# [QUELLE]
BESLAN MARKIERT DAS ENDE DER DEMOKRATIE IN RUSSLAND : Die Logik der Angst
Zwei Jahre nach dem Blutbad von Beslan gibt es offiziell noch immer keine Klarheit darüber, was damals dort tatsächlich geschehen ist. Natürlich liegen Erkenntnisse vor. Nur stammen sie nicht aus den Federn der autorisierten Untersuchungskommission. In Beslan starben nicht nur 330 Menschen, die noch leben könnten, hätte der Staat ein Einsehen gehabt. Dort blieb auch das Russland auf der Strecke, das in eine lichtere Zukunft aufbrechen wollte. Mit den Toten wurden die letzten demokratischen Restbestände zu Grabe getragen.

# [DATENSÄTZE]
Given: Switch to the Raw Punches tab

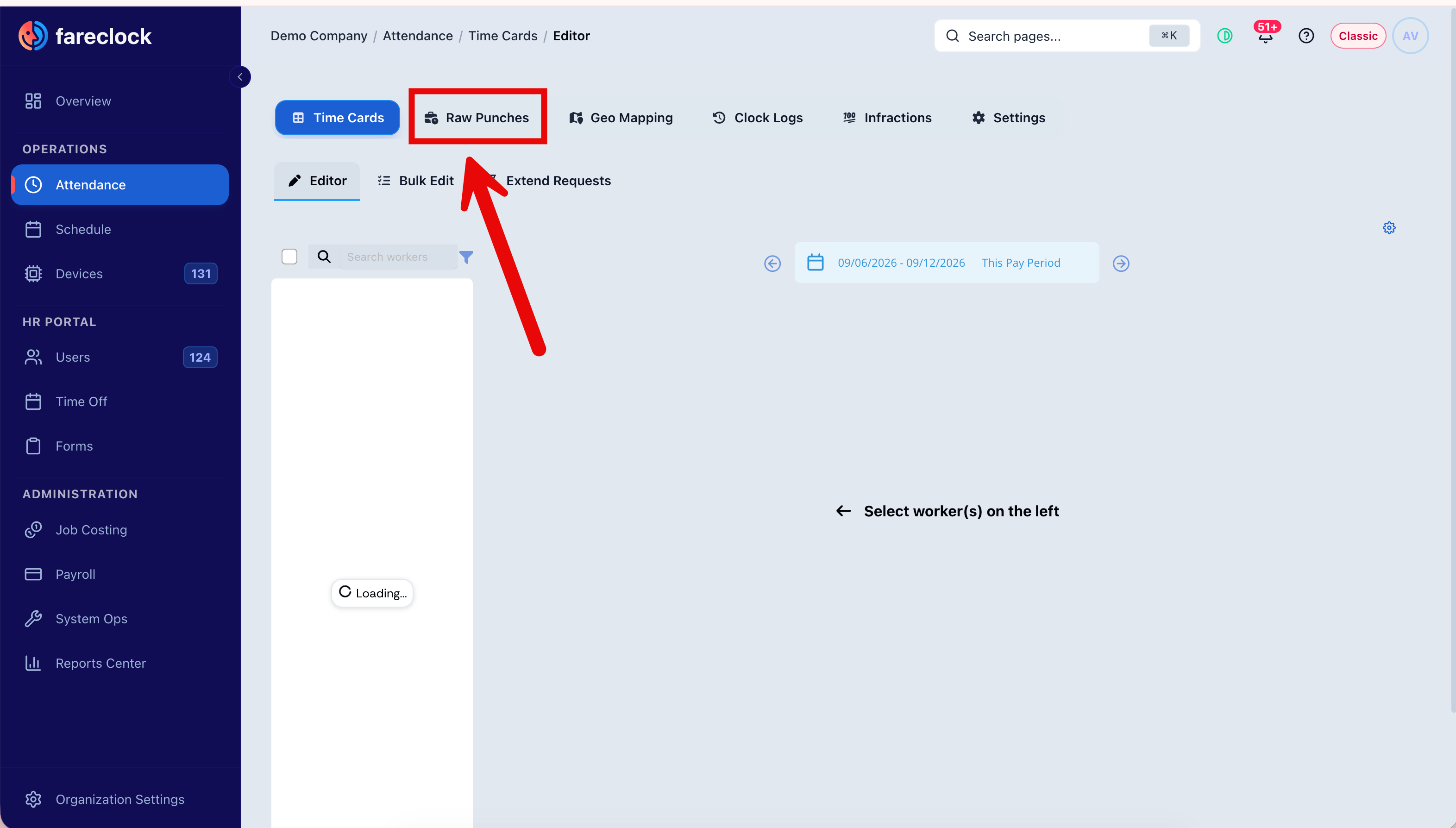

==

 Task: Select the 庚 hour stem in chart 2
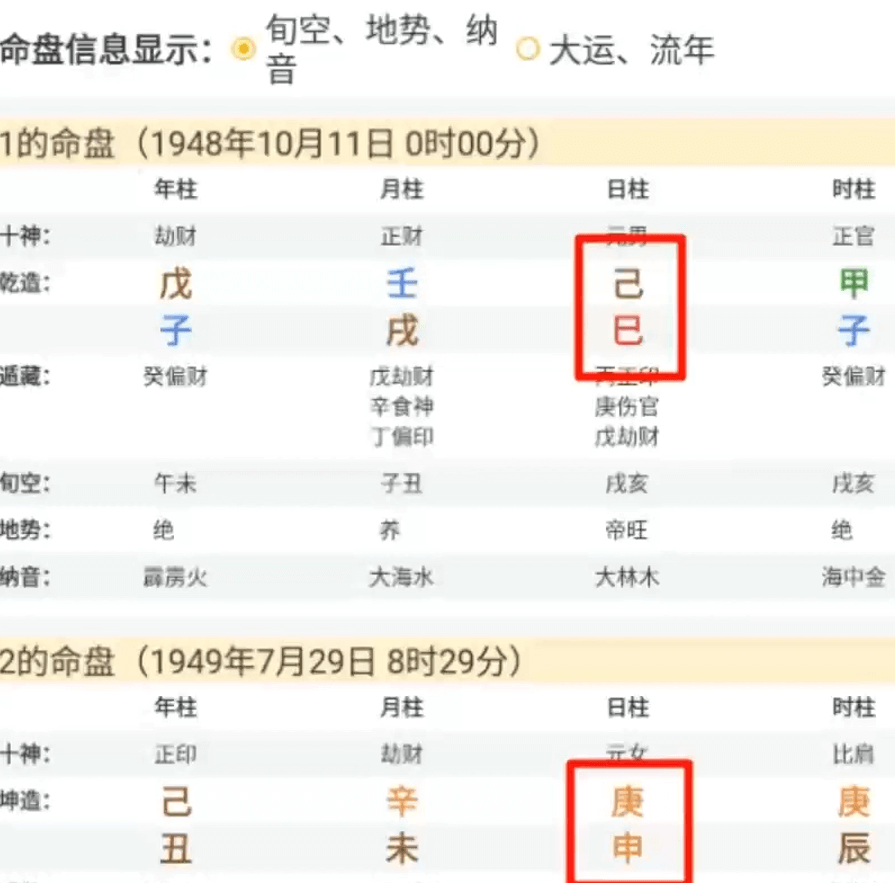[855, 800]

# [AUFGABENSTELLUNG]
Gib bitte die Stelle aus dem Text über Beslan wortgetreu wieder, von „BESLAN MARKIERT DAS“ bis einschließlich „zu Grabe getragen.“.

# [RICHTIGES ERGEBNIS]
BESLAN MARKIERT DAS ENDE DER DEMOKRATIE IN RUSSLAND : Die Logik der Angst
Zwei Jahre nach dem Blutbad von Beslan gibt es offiziell noch immer keine Klarheit darüber, was damals dort tatsächlich geschehen ist. Natürlich liegen Erkenntnisse vor. Nur stammen sie nicht aus den Federn der autorisierten Untersuchungskommission. In Beslan starben nicht nur 330 Menschen, die noch leben könnten, hätte der Staat ein Einsehen gehabt. Dort blieb auch das Russland auf der Strecke, das in eine lichtere Zukunft aufbrechen wollte. Mit den Toten wurden die letzten demokratischen Restbestände zu Grabe getragen.